Problem to work on:
Write all of the entries out again exactly.

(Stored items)
====================
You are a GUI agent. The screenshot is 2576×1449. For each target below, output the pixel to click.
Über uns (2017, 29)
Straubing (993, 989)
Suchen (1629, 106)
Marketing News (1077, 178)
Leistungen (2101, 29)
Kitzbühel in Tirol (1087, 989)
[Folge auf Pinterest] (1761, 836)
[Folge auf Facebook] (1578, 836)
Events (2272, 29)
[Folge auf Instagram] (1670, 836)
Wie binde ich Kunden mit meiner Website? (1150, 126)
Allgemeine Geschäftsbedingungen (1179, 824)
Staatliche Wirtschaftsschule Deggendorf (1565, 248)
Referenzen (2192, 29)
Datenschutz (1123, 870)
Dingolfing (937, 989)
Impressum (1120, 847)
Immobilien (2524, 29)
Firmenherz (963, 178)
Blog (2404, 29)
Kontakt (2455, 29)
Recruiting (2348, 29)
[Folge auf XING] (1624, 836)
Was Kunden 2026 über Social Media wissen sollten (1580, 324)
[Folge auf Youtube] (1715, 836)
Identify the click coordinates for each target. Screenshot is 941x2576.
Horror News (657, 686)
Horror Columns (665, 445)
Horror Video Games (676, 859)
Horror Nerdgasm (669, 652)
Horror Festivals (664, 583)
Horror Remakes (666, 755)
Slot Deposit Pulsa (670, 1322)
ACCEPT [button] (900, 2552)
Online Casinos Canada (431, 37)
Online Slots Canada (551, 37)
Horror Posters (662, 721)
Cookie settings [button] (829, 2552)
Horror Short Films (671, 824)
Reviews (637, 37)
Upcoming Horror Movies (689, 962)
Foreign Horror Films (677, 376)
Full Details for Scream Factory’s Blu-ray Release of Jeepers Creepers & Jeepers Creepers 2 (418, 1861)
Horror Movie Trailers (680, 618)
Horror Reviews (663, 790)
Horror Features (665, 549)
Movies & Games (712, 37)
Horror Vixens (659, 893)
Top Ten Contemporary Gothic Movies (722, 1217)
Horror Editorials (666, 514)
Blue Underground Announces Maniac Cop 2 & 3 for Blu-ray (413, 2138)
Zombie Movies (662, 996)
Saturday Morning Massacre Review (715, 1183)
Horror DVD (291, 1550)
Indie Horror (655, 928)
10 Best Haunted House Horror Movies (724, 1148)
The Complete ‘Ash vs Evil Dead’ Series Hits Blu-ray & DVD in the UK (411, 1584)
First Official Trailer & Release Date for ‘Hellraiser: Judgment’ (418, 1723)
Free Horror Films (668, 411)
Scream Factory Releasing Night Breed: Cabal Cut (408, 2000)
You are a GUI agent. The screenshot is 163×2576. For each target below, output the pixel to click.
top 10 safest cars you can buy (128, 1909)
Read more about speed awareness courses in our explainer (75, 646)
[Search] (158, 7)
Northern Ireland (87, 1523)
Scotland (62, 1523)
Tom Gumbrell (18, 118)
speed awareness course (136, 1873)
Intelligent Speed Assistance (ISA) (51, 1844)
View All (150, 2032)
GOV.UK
====================
Solution:
You are a GUI agent. The screenshot is 2576×1449. For each target below, output the pixel to click.
Über uns (2017, 29)
Straubing (993, 989)
Suchen (1629, 106)
Marketing News (1077, 178)
Leistungen (2101, 29)
Kitzbühel in Tirol (1087, 989)
[Folge auf Pinterest] (1761, 836)
[Folge auf Facebook] (1578, 836)
Events (2272, 29)
[Folge auf Instagram] (1670, 836)
Wie binde ich Kunden mit meiner Website? (1150, 126)
Allgemeine Geschäftsbedingungen (1179, 824)
Staatliche Wirtschaftsschule Deggendorf (1565, 248)
Referenzen (2192, 29)
Datenschutz (1123, 870)
Dingolfing (937, 989)
Impressum (1120, 847)
Immobilien (2524, 29)
Firmenherz (963, 178)
Blog (2404, 29)
Kontakt (2455, 29)
Recruiting (2348, 29)
[Folge auf XING] (1624, 836)
Was Kunden 2026 über Social Media wissen sollten (1580, 324)
[Folge auf Youtube] (1715, 836)
Identify the click coordinates for each target. Screenshot is 941x2576.
Horror News (657, 686)
Horror Columns (665, 445)
Horror Video Games (676, 859)
Horror Nerdgasm (669, 652)
Horror Festivals (664, 583)
Horror Remakes (666, 755)
Slot Deposit Pulsa (670, 1322)
ACCEPT [button] (900, 2552)
Online Casinos Canada (431, 37)
Online Slots Canada (551, 37)
Horror Posters (662, 721)
Cookie settings [button] (829, 2552)
Horror Short Films (671, 824)
Reviews (637, 37)
Upcoming Horror Movies (689, 962)
Foreign Horror Films (677, 376)
Full Details for Scream Factory’s Blu-ray Release of Jeepers Creepers & Jeepers Creepers 2 (418, 1861)
Horror Movie Trailers (680, 618)
Horror Reviews (663, 790)
Horror Features (665, 549)
Movies & Games (712, 37)
Horror Vixens (659, 893)
Top Ten Contemporary Gothic Movies (722, 1217)
Horror Editorials (666, 514)
Blue Underground Announces Maniac Cop 2 & 3 for Blu-ray (413, 2138)
Zombie Movies (662, 996)
Saturday Morning Massacre Review (715, 1183)
Horror DVD (291, 1550)
Indie Horror (655, 928)
10 Best Haunted House Horror Movies (724, 1148)
The Complete ‘Ash vs Evil Dead’ Series Hits Blu-ray & DVD in the UK (411, 1584)
First Official Trailer & Release Date for ‘Hellraiser: Judgment’ (418, 1723)
Free Horror Films (668, 411)
Scream Factory Releasing Night Breed: Cabal Cut (408, 2000)
You are a GUI agent. The screenshot is 163×2576. For each target below, output the pixel to click.
top 10 safest cars you can buy (128, 1909)
Read more about speed awareness courses in our explainer (75, 646)
[Search] (158, 7)
Northern Ireland (87, 1523)
Scotland (62, 1523)
Tom Gumbrell (18, 118)
speed awareness course (136, 1873)
Intelligent Speed Assistance (ISA) (51, 1844)
View All (150, 2032)
GOV.UK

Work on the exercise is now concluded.